Sur la ruralité, le Premier ministre a pointé une « urgence pour nos campagnes », qui sont « des territoires d’avenir ». Michel Fournier, l’ancien président de l’AMRF devenu ministre chargé de la Ruralité, « aura pour mission de développer toutes les formules itinérantes de services publics et de commerces de proximité. Il devra aussi garantir un accompagnement adapté des collectivités rurales les plus fragiles ».
Piège
Enfin, devant un Sénat majoritairement de droite et donc hostile à la suspension de la réforme des retraites, Sébastien Lecornu s’est défendu de tout « recul » : « Suspendre n’est pas renoncer, suspendre n’a d’intérêt que si c’est pour avancer. » Il a évoqué la « grande conférence sur les retraites » qu’il va convoquer en précisant que tous les sujets y seront ouverts, y compris la retraite par capitalisation, provoquant un mouvement de protestation sur les bancs de gauche du Sénat.
C’est à la fin de la séance, en répondant aux différentes interventions des groupes politiques, que Sébastien Lecornu a enfin lâché un détail d’importance sur la manière dont la suspension de la réforme des retraites va s’effectuer : ce sera par un amendement du gouvernement au PLFSS (projet de loi de finances de la Sécurité sociale), ce qui est, dit-il, le seul moyen pour que la mesure prenne effet au 1er janvier 2026.
Le piège est habile : en glissant la suspension dans le PFFS plutôt que dans un texte ad hoc, le Premier ministre veut forcer le PS, qui a réclamé cette mesure… à voter l’ensemble du PLFSS, faute de quoi, la mesure ne prendra pas effet. Or ce texte contiendra, on le sait déjà, de nombreuses mesures auxquelles la gauche est foncièrement hostile, comme le gel des pensions et des prestations sociales ou la diminution d’un certain nombre de remboursements aux patients.
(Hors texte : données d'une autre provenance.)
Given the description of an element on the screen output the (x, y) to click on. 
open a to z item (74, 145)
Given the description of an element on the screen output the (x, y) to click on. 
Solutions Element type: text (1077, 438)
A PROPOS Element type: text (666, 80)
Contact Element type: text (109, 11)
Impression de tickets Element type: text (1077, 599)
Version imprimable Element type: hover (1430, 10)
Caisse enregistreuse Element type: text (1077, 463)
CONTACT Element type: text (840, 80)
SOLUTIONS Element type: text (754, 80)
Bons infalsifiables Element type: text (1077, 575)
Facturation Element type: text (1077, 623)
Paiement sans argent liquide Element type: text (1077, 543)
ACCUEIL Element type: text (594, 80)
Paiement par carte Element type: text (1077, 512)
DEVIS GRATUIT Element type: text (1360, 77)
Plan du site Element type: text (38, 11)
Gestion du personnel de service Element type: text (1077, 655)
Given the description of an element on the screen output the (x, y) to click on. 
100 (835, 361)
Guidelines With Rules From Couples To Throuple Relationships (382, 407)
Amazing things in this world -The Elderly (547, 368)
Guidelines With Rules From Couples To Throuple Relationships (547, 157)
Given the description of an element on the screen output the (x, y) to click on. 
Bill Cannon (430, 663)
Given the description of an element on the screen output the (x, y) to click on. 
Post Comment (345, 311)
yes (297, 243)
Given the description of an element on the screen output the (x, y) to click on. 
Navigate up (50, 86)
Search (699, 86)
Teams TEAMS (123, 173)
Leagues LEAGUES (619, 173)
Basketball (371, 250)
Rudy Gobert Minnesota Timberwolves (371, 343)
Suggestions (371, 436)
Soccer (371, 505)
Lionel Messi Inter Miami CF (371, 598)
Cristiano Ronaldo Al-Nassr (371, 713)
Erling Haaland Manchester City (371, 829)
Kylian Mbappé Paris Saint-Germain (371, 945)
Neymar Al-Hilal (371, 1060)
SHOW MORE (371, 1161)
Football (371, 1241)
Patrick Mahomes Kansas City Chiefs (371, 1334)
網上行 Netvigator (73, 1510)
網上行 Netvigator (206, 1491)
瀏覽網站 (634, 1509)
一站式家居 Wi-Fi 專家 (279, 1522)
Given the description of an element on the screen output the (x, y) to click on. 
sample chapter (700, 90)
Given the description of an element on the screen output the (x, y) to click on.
Le sort du gouvernement se jouera donc peut-être à la fin du débat budgétaire, lorsque les socialistes devront choisir entre voter un PLFSS auquel ils sont globalement opposés pour sauver la suspension de la réforme des retraites… ou renoncer à ce qu’ils considèrent comme une victoire et censurer le gouvernement. À moins que d’ici là les oppositions aient réussi à détricoter entièrement le PLF et le PLFSS, ce qu’elles ont bien l’intention d’essayer de faire.
En fin de matinée, la motion de censure déposée par LFI a été rejetée, après avoir recueilli 271 voix, soit 18 de moins que la majorité absolue. Le gouvernement est donc maintenu, et durera, sauf coup de théâtre, au moins jusqu'à la fin du débat budgétaire.